Jakarta- Presiden Susilo Bambang Yudhoyono (SBY) melontarkan sindiran pada Pemerintah Amerika Serikat (AS) terkait isu pemboikotan minyak kelapa sawit mentah atau Crude Palm Oil (CPO) dan turunan asal Indonesia sejak 28 Januari 2012 lalu. SBY menilai, dalam asas perdagangan global, sikap penolakan CPO Indonesia merupakan praktik perdagangan tidak fair.

“Saya dengar aksi boikot melarang perkebunan kelapa sawit. Saya rasa itu kurang fair, karena kita hidup dalam peraturan global, harus fair satu sama lain. Melarang sebuah negara untuk berkebun kelapa sawit, di mana produksi kelapa sawit memiliki makna ekonomi dan kesejahteraan bagi rakyat berkembang. Tentu bukan opsi yang baik,” ungkap Presiden SBY di hadapan para dubes di Kementerian Luar Negeri RI, Pejambon, Jakarta, Rabu (15/2).

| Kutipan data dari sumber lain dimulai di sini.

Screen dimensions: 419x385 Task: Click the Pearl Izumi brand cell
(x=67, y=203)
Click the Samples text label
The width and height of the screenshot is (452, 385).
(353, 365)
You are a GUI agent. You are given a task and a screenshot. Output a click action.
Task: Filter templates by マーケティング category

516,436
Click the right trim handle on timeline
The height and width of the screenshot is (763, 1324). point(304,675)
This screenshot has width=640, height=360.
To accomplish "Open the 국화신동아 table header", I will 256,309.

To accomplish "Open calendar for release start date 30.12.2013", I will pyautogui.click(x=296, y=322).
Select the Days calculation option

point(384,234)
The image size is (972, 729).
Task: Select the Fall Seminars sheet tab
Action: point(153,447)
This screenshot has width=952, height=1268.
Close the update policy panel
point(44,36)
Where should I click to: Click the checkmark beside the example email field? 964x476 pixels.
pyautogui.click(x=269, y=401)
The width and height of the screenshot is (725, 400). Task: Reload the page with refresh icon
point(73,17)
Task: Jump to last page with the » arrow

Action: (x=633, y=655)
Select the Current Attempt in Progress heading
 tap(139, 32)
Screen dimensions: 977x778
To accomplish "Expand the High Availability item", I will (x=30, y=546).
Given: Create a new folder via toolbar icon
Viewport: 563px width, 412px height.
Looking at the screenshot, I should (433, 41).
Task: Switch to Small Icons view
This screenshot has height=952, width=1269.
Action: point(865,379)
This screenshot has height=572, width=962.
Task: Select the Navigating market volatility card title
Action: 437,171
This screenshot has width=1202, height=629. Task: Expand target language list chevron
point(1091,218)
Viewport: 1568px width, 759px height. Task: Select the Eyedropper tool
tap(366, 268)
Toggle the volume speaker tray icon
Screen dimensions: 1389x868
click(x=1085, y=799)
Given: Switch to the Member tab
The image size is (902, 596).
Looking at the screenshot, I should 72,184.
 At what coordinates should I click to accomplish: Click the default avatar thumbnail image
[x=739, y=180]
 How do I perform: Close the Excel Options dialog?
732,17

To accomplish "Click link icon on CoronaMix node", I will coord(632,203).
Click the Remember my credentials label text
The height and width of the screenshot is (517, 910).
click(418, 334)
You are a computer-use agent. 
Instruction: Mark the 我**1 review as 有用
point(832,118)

SBY mengaku setuju jika ke depan Indonesia harus lebih efektif dalam mengontrol dan mengawasi perkebunan kelapa sawit. Menurut Presiden, masalah yang dihadapi dalam produksi CPO Indonesia saat ini tidak lepas dengan masalah keadilan.

“Saya setuju 200% untuk tidak merusak lingkungan. Saya juga menyambut baik dan mengajak kerja sama internasional NGO, maupun lokal. Kami terbuka. Tetapi sekali lagi, setelah melakukan itu semua kami divonis kelapa sawit harmful (berbahaya) dan tidak boleh dipakai untuk pencarian,” tegas SBY.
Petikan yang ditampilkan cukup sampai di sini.